An analysis of a disjunctive concept based on two binary dimensions reveals that the relationships between the individual stimuli and classification are implicatory; these relationships may be expressed in conditional sentences of the form ‘if p then q.’ A four-phase experiment was conducted to determine the effect on testing the truth value of conditional sentences of (a) prior experience in classifying the instances of the conditional, and (b) knowledge that such classifications would be of empirical value in a subsequent concept learning task. Four groups of subjects were tested. Groups 1 and 2 participated in all four phases: classifying individual stimuli (Phase I) of a concept learning problem which followed (Phase II), testing the truth value of four conditional sentences (Phase III), which, depending on whether they were true or false, described respectively the implicatory or tautologous relationships inherent in a concept learning task which followed (Phase IV). Groups 3 and 4 participated in Phases III and IV. Group 1 was informed that the classification task of Phase I was relevant to the concept learning task of Phase II; Group 2 was not so informed. Groups I and 3 were informed that the selection task of Phase III was relevant to the concept learning task of Phase IV; Groups 2 and 4 were not so informed. Analysis of the Phase III selection task, which involved repeated trials when errors were made, showed that Group 1 learned to make the correct selections in significantly fewer trials than the other three groups. It was concluded that both prior experience with classifying the components of an implicatory rule and knowledge of the empirical relevance of such classifications to a subsequent task were necessary to the emergence of logical reasoning in the Phase III selection task.

Une analyse du concept disjonctif basé sur deux dimensions binaires révèle que les liaisons entre les stimuli individuels et la classification sont implicatoires; ces liaisons peuvent s'exprimer par des énoncés de type ‘si p, alors q.’ L'expérience en quatre phases, ici rapportée, vise à déterminer l'effet produit sur le test de vérité d'énoncés conditionnels par (a) l'expérience acquise dans la classification de cas conditionnels, et (b) la connaissance du fait que de telles classifications auront une utilité empirique dans une tâche subséquente d'apprentissage d'un concept.
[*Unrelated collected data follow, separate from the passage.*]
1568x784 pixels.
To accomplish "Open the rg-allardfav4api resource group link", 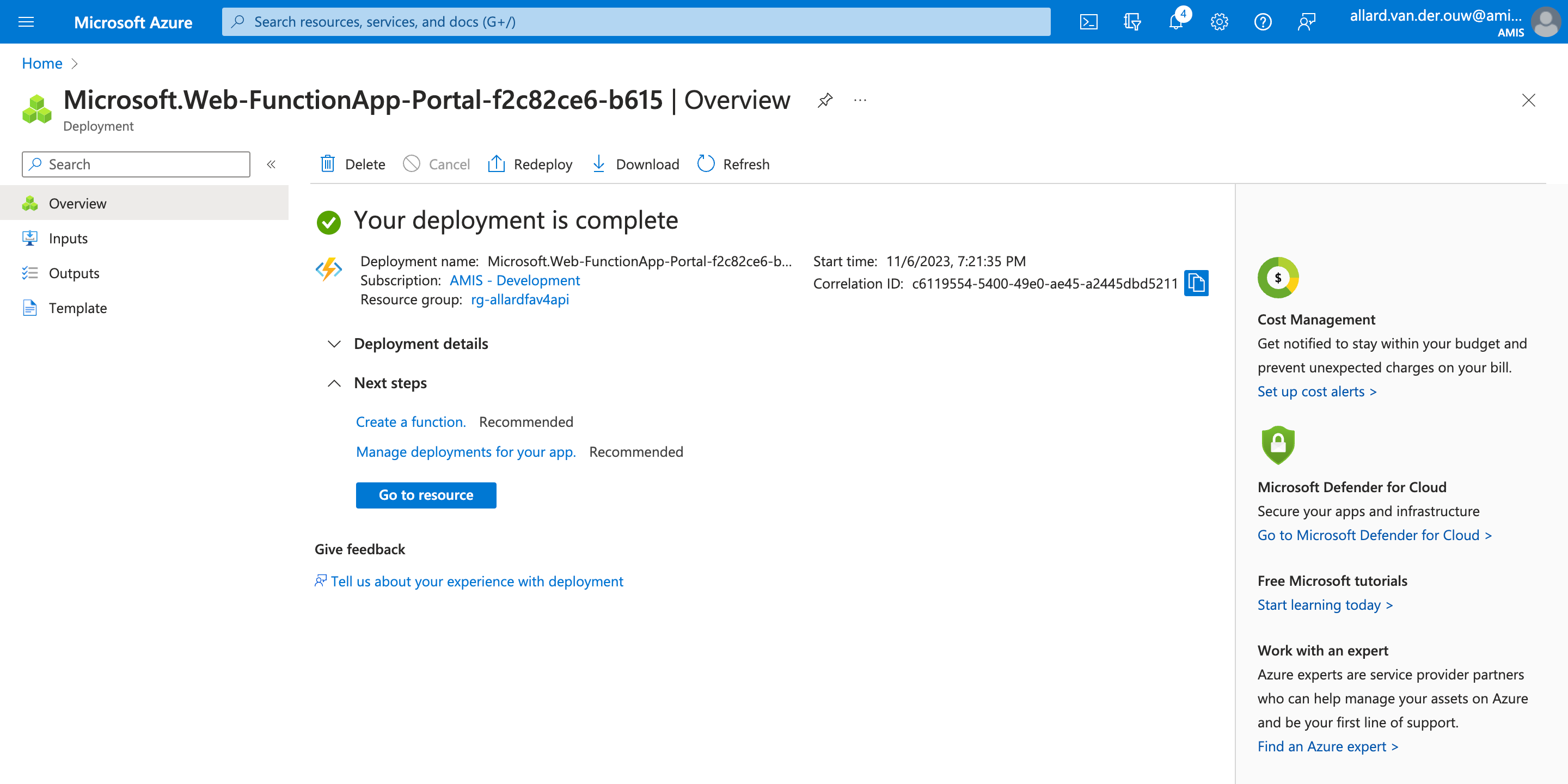I will click(519, 299).
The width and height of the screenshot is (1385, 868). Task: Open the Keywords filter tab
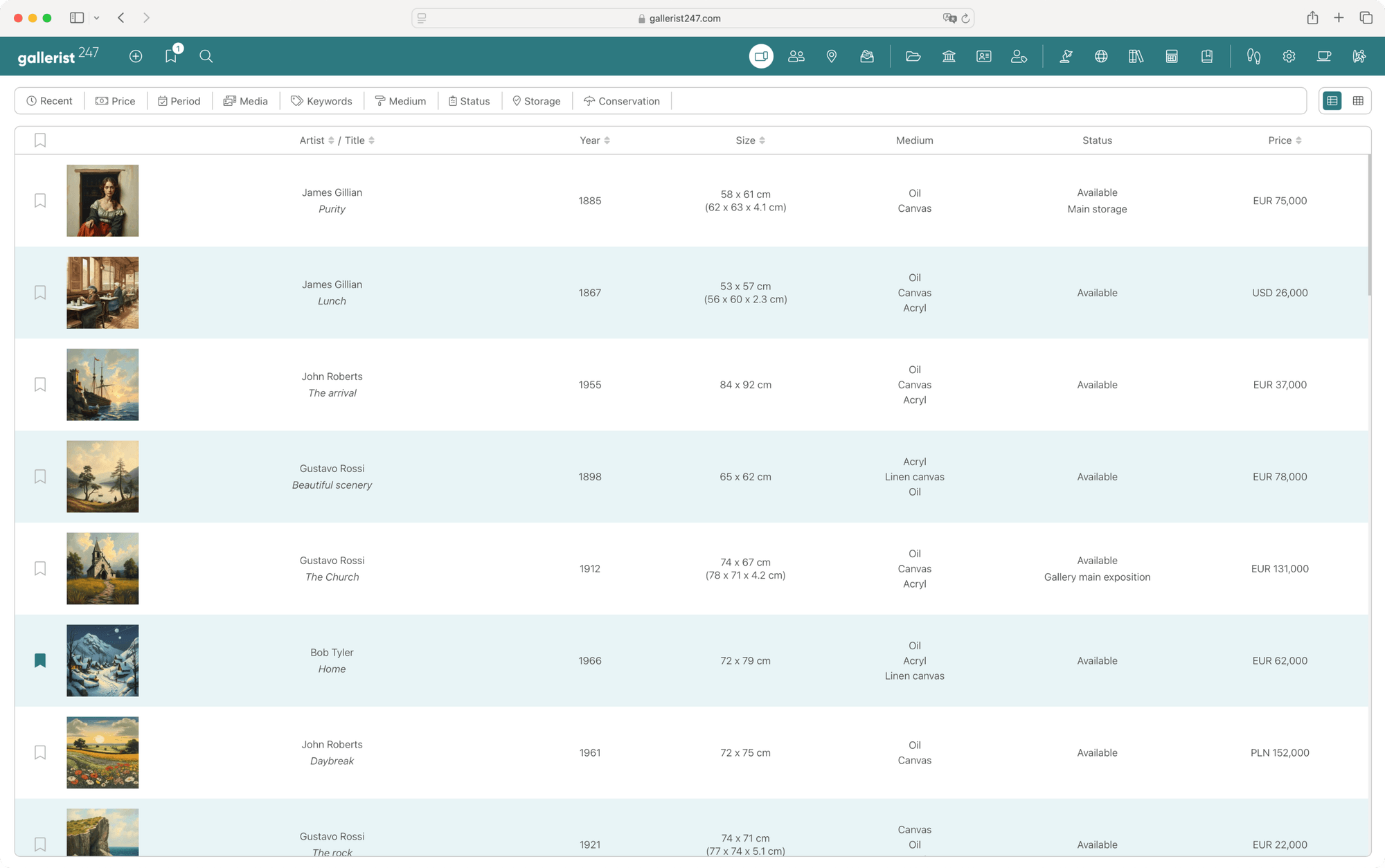(321, 101)
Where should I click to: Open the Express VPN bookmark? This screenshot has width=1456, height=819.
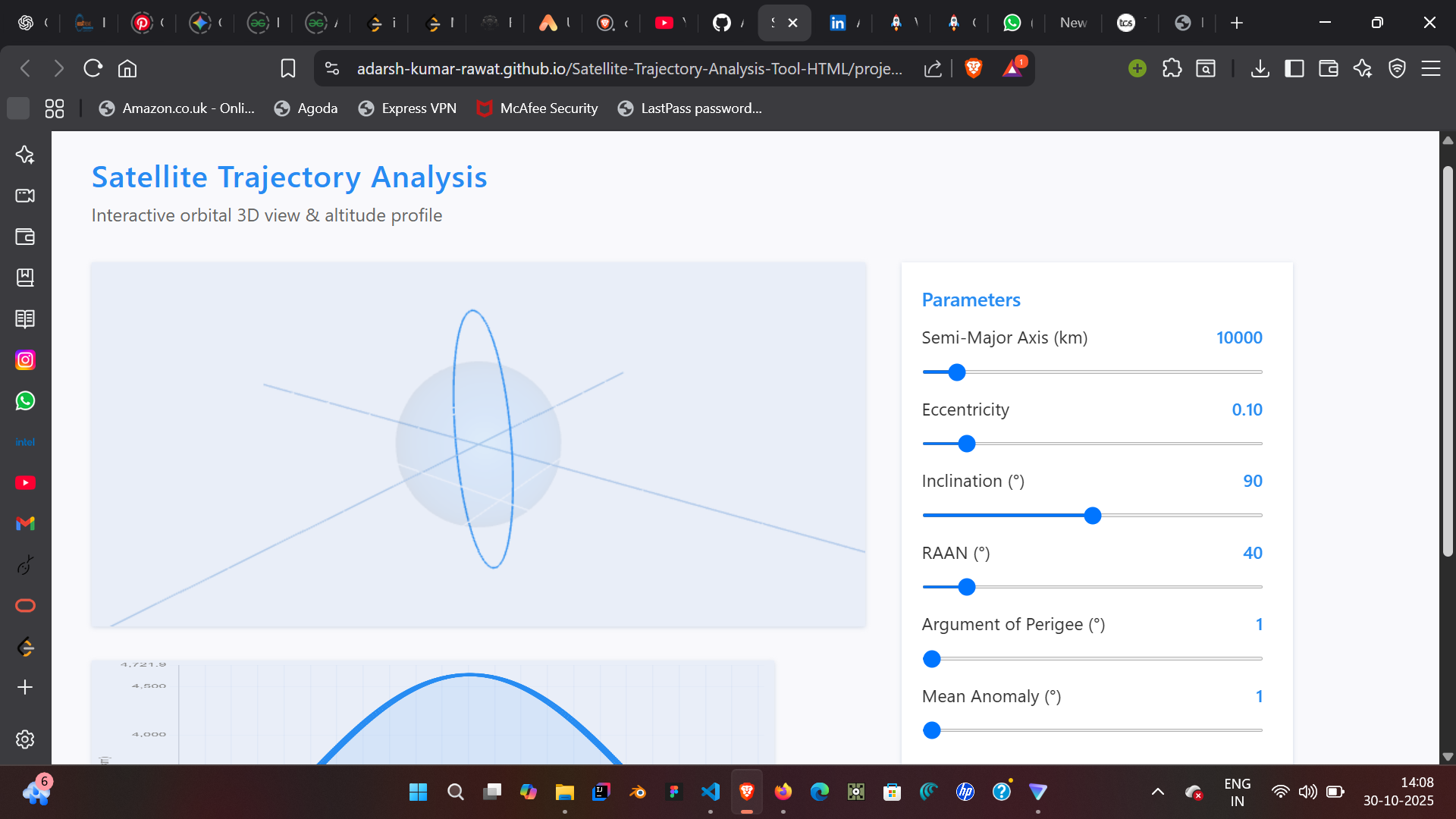click(407, 108)
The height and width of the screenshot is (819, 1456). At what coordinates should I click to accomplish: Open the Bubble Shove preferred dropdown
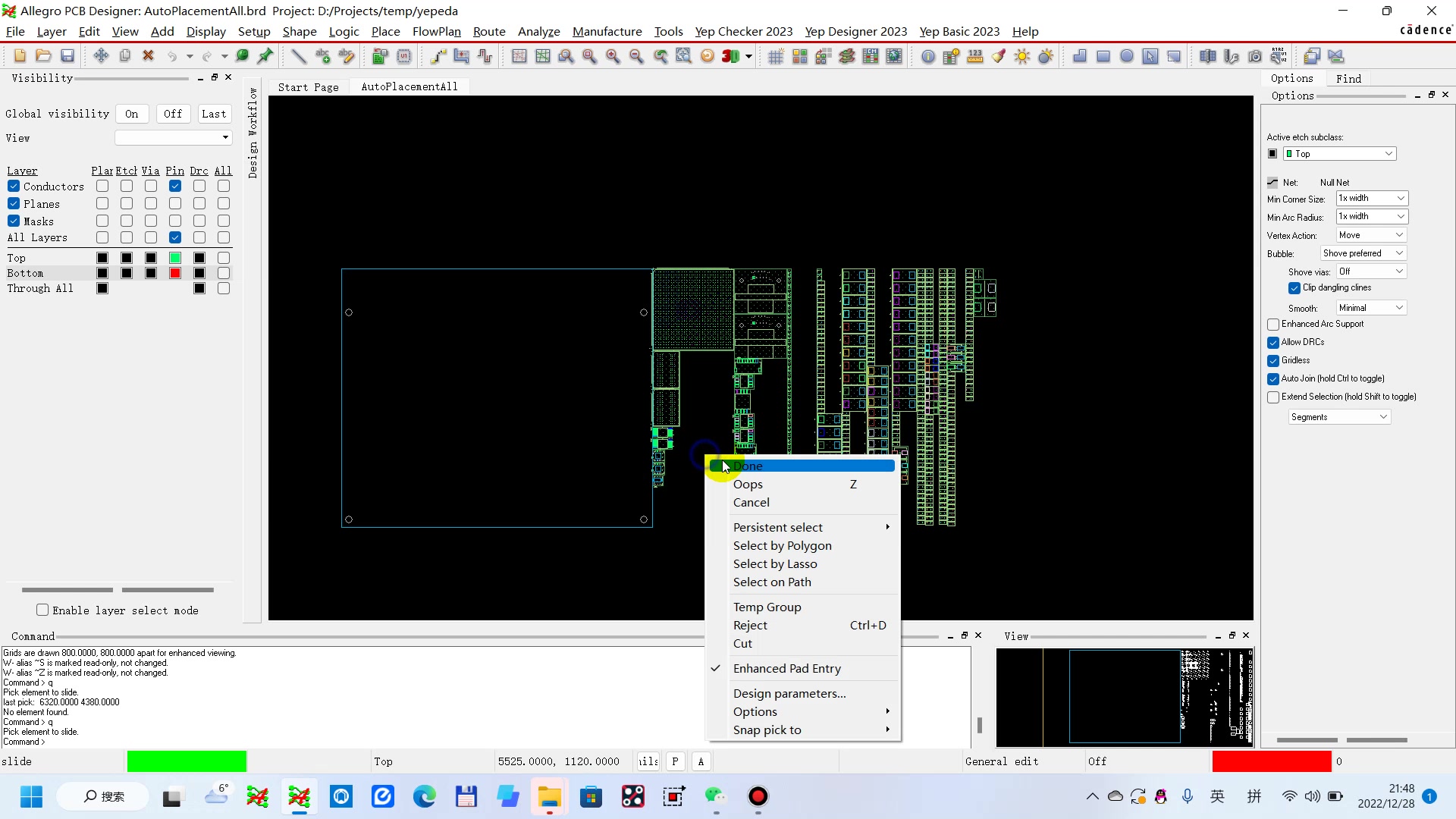1363,253
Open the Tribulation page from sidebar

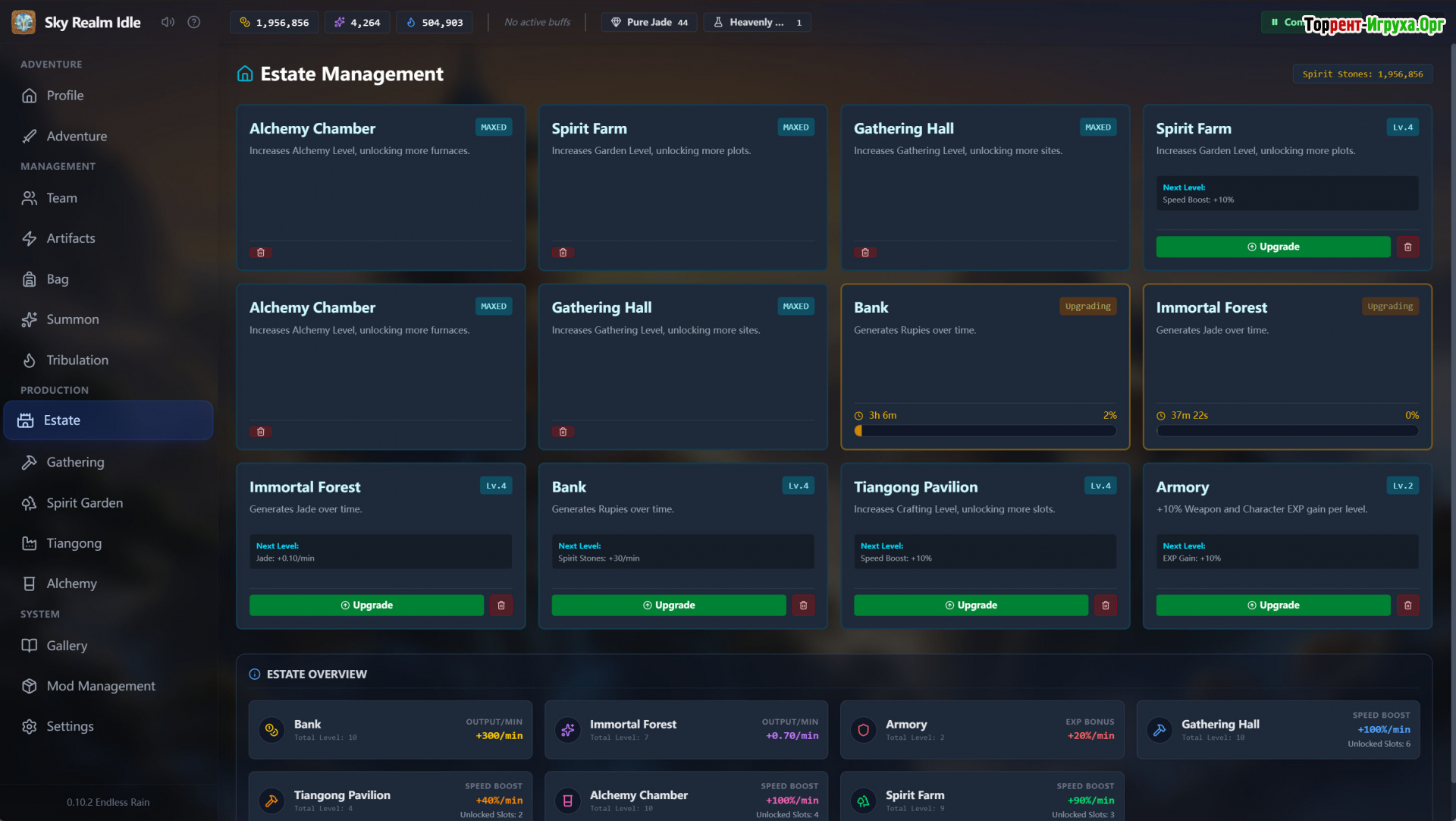(77, 360)
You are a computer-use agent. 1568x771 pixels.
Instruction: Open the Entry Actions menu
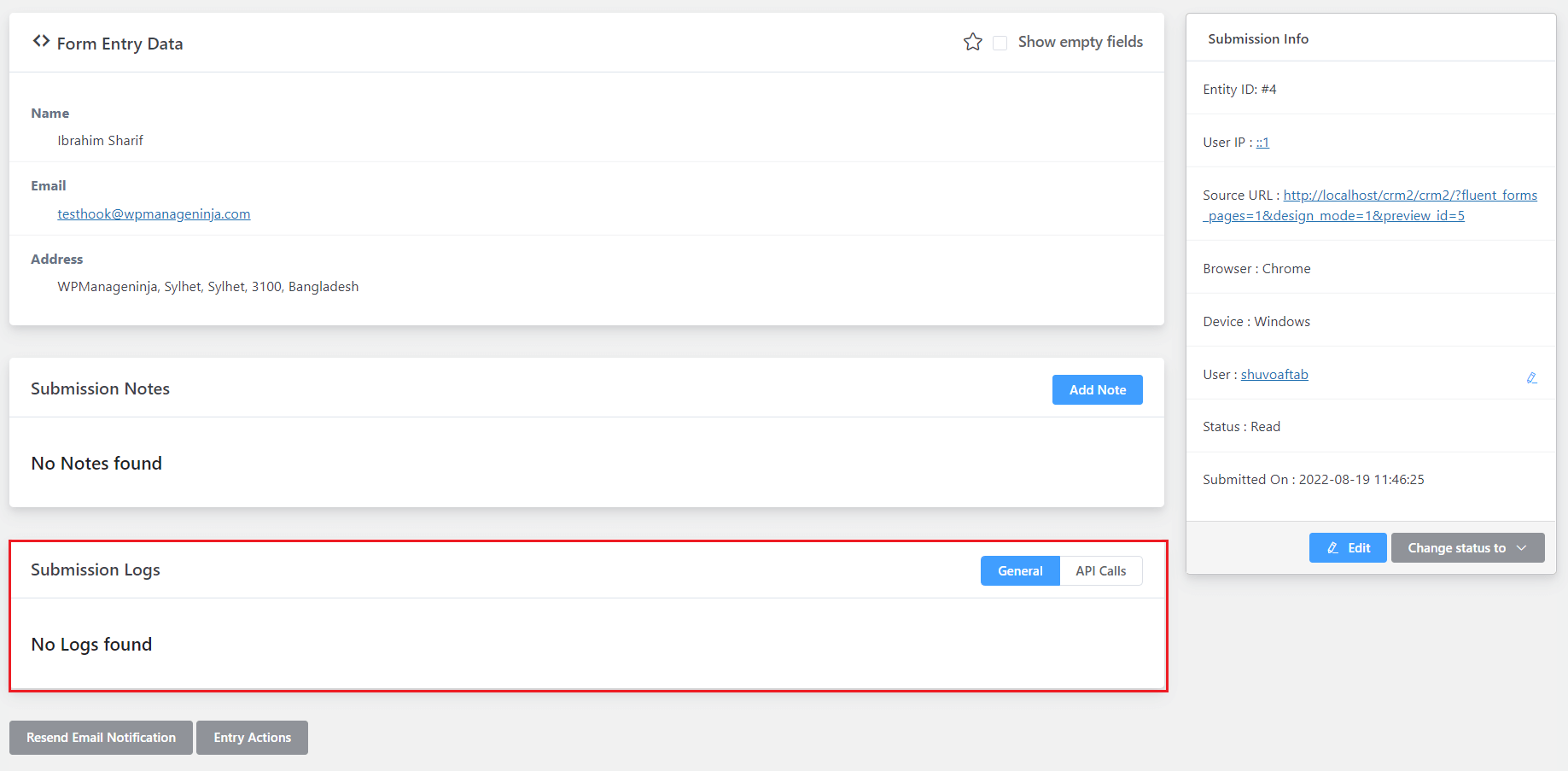click(252, 737)

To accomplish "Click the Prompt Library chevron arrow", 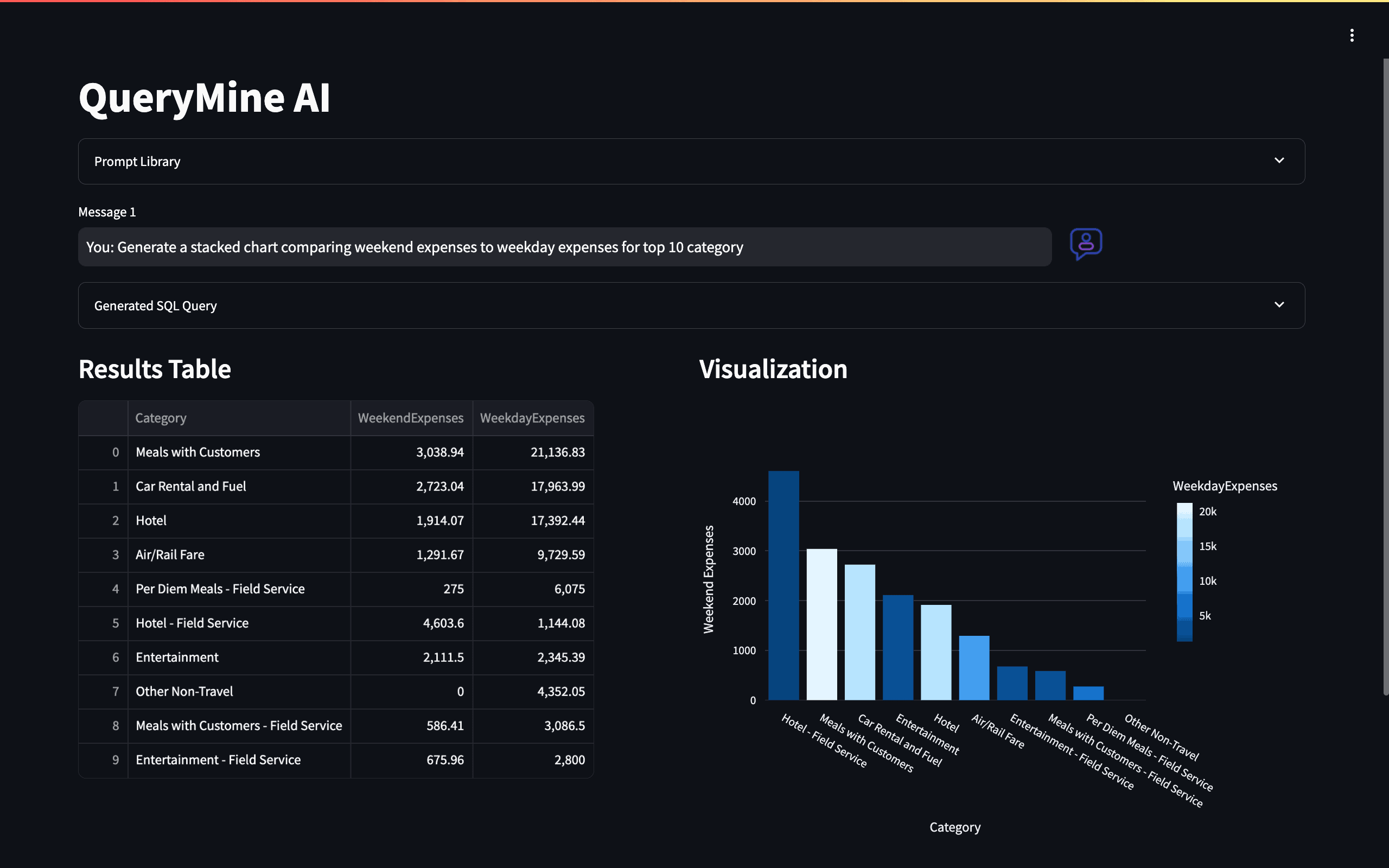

Quatre groupes de sujets sont examinés. Les groupes 1 et 2 participent aux quatre phases: classification des stimuli individuels (phase I) d'un problème subséquent d'apprentissage de concept (phase II), test de vérité de quatre énoncés conditionnels (phase III) décrivant chacun, selon leur vérité ou leur fausseté, les liaisons implicatoires ou tautologiques inhérentes à l'apprentissage subséquent d'un concept (phase IV). Les groupes 3 et 4 ne participent qu'aux phases III et IV. Le groupe 1 est informé que la tâche de classification de la phase I peut servir à la tâche d'apprentissage qui suivra (phase II); le groupe 2 n'a pas cette information. Les groupes 1 et 3 sont informés que la tâche de sélection de la phase III peut servir à la tâche d'apprentissage qui suivra (phase IV); les groupes 2 et 4 n'ont pas cette information. L'analyse de la tâche de sélection de la phase III, qui donne lieu à des essais répétés quand des erreurs sont faites, montre que le groupe 1 prend significativement moins d'essais que les trois autres groupes pour la résoudre. La conclusion affirme que la classification des composantes d'une règle implicatoire et la connaissance de l'utilité empirique de telles classifications en une tâche subséquente sont toutes deux nécessaires à l'apparition d'un raisonnement logique dans la tâche de sélection de la phase III.